Funny you should mention that. Years ago, when I was still in undergrad school in the nineties, the English Club took a trip to Mount Hope Estate and Winery’s Dickens Festival. They had Scrooge (post-transformation) and Miss Havisham there, along with Dickens himself and other literary/historical characters, like Captain Nemo, Sigmund Freud, the Mad Hatter and Alice, and American balladeer Stephen Foster. They did various sketches/poetry readings through the night (my favorite was Sigmund getting all choked up at the Victorian tearjerker poem “Little Boy Blue” by Eugene Field). But at the tail end of the night, Scrooge proposed to Miss Havisham (after getting the ring back from the Artful Dodger).
The Dickens novel Nicholas Nickleby has the generous and rich Cheeryble brothers who were modelled after the Manchester philanthropists David and William Grant. It’s not like rich philanthropists were unknown in Victorian times.
At least Jo (from Bleak House) didn’t have to sweep it up.
It was a trap so he’d have to replace the Ghost of Christmas Future.
His inadvertent changes to the timeline result in Biff Tannen becoming mayor of the town.

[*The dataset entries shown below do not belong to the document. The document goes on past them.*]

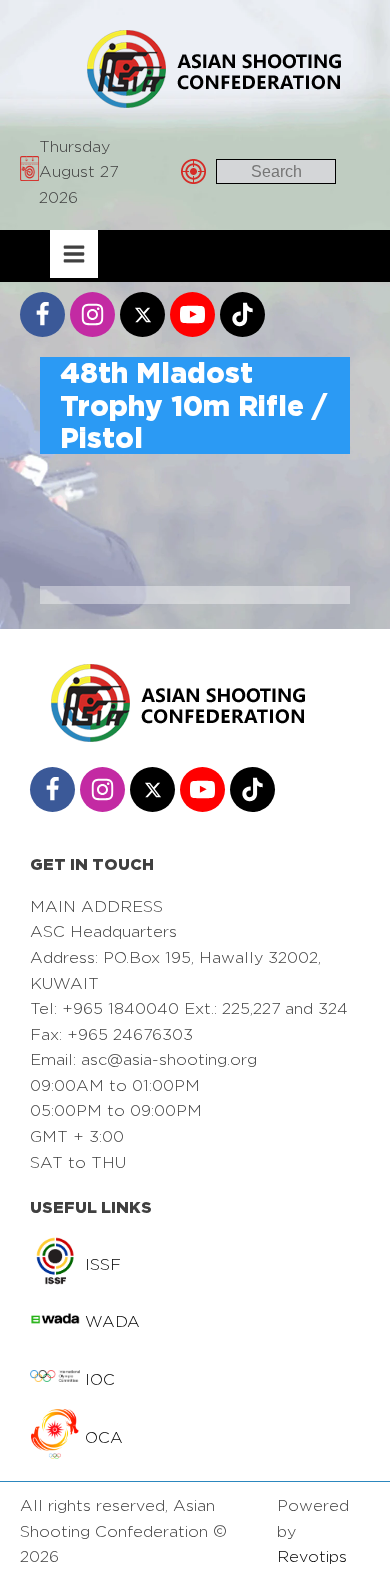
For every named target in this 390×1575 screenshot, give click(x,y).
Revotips (312, 1556)
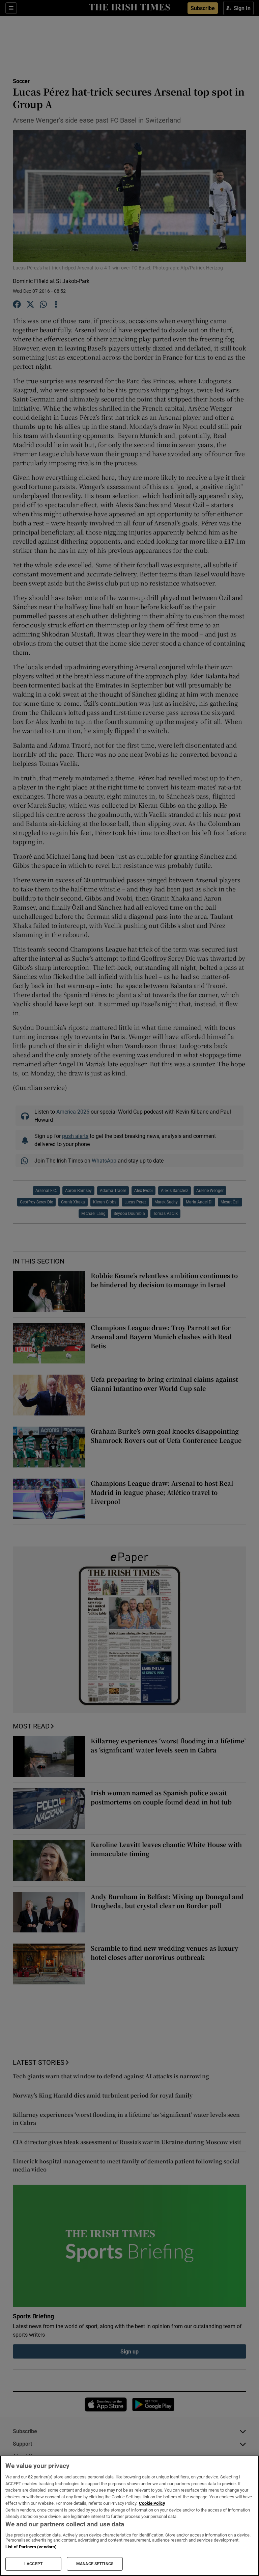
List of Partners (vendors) (31, 2546)
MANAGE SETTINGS (94, 2563)
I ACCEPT (33, 2563)
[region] (129, 2515)
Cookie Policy (152, 2503)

Seriously though I always thought he was an elderly character and the future where he’s dead is not that far off.
So he pays his employees better. Maybe gives a chance to someone from the workhouse. And gives people a break if they can’t make their payments sometimes*.
Long enough for people to like him, then he pops his clogs.
- Not saying this is necessarily a good or sustainable idea. Just saying what’s implied in the story.